PSEUDO-THROMBOCYTOPENIA: IMPORTANCE OF PERIPHERAL SMEAR

https://meditropics.com/cr3-2022-2/

INTRODUCTION

Pseudo-thrombocytopenia is often an unrecognised laboratory phenomenon that leads to misinterpretation of laboratory values and extensive workup of the patient including bone marrow studies. The use of coulter machines for analysis of blood count has made us analyse samples at a faster rate but simple microscopic examination can help in ruling out a common phenomenon of Pseudo-thrombocytopenia. Although modern coulter machines can detect platelet clumping, but is not very specific and often inaccurate.

We present a case of EDTA induced Pseudo-thrombocytopenia and how a simple peripheral smear can help in the diagnosis of this phenomenon.

KEY WORDS-EDTA, Pseudo-thrombocytopenia

CASE REPORT

21-year-old unmarried lady, presented in the OPD with loss of scalp hair for 3 months. No history of any bleeding diathesis, fever. There was no co-morbidity and the patient denied use of any medication.

On examination, built and nutrition was normal (BMI 22 kg/m2). Pallor was present. On examination, there was diffuse scalp hair loss. Rest of the examination was within normal limits.

Complete blood count showed Hb: 10.6 gm%; TLC: 9,600/cumm; Platelets: 14,000/cu.mm; Haematocrit: 32%, Renal and Liver Function tests was within normal limits. Chest X Ray, Ultrasound of Whole Abdomen and ECG was done which was normal. Thyroid Profile TSH: 2.32 (0.3-5.6) µIU/mL; FT4: 0.9 (0.6-1.12) ng/dL; FT3: 2.9 (2.5-3.9) pg/mL. Vitamin B12: 198 (180-914) pg/mL. Folic Acid Levels: 32.89 (6.5-35) mmol/L. Iron Profile: Iron: 48 (60-150) µg/dL; TIBC: 359 (250-400) µg/dL; Sat%: 13.4 (20-35) %; Ferritin: 17.9 (11-307) ng/mL.

For Thrombocytopenia complete infective and auto-immune workup was done, all of which came out to be negative. Peripheral Smear (EDTA vial) showed platelets in clumps.

Despite severe thrombocytopenia patient had no bleeding tendency, so repeat whole blood was sent in Citrate and Heparin tube which showed Hb: 10.5 gm%; TLC: 9,100/cmm; Platelets: 1,92,000/cu.mm; Haematocrit: 29%.
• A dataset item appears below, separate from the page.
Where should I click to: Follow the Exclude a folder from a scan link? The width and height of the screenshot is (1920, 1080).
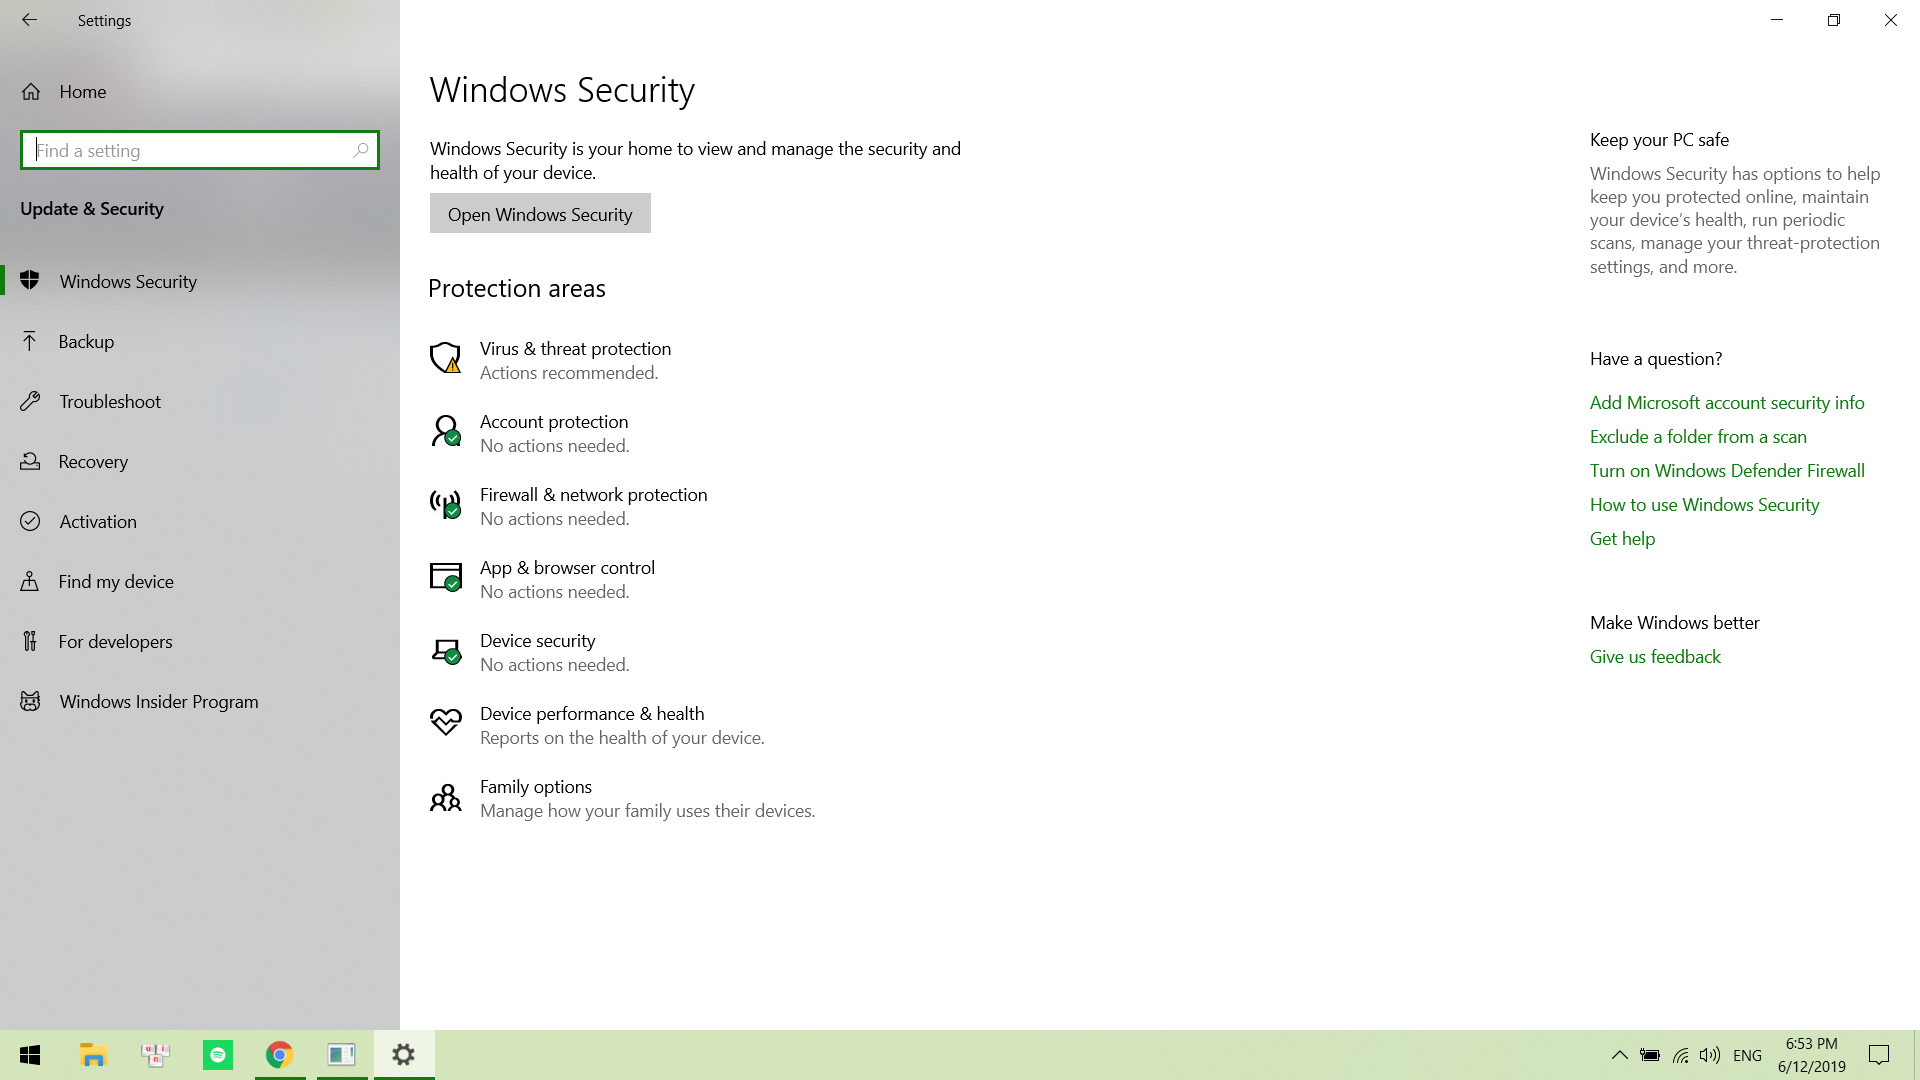coord(1698,437)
Hence, EDTA dependent thrombocytopenia was confirmed.

DISCUSSION

EDTA dependent thrombocytopenia or pseudo-thrombocytopenia was first reported by Gowland et al in the year1969. It is a laboratory phenomenon with prevalence of 0.1%–2% in hospitalized patients. It is due to in vitro agglutination of platelets in the vacutainer caused by IgM/IgG/IgA autoantibodies directed against epitopes on platelet surface glycoprotein (GP) IIb/IIIa. EDTA induces a conformational change in GPIIb/IIIa, exposing these epitopes and resulting in platelet agglutination. The use of an alternate anticoagulant, such as citrate or heparin, may be helpful. Although up to 20% of patients with EDTA-Thrombocytopenia also show this phenomenon with citrate. To prevent this, blood should be sent in Citrate or Heparin tube also.

CONCLUSION

Unrecognized Pseudo-Thrombocytopenia may result in unnecessary laboratory testing and unwarranted interventions. Examination of a well-prepared peripheral blood smear is mandatory for every case of thrombocytopenia to rule out platelet clumping. For a definitive diagnosis of EDTA thrombocytopenia, the simultaneous collection of blood in EDTA, Citrate or Heparin containing tubes may provide a simple, rapid means of identifying the presence of Pseudo-thrombocytopenia. It is therefore important to consider EDTA dependent thrombocytopenia as differential for low platelet counts in the absence of clinical symptoms of hemorrhagic diathesis.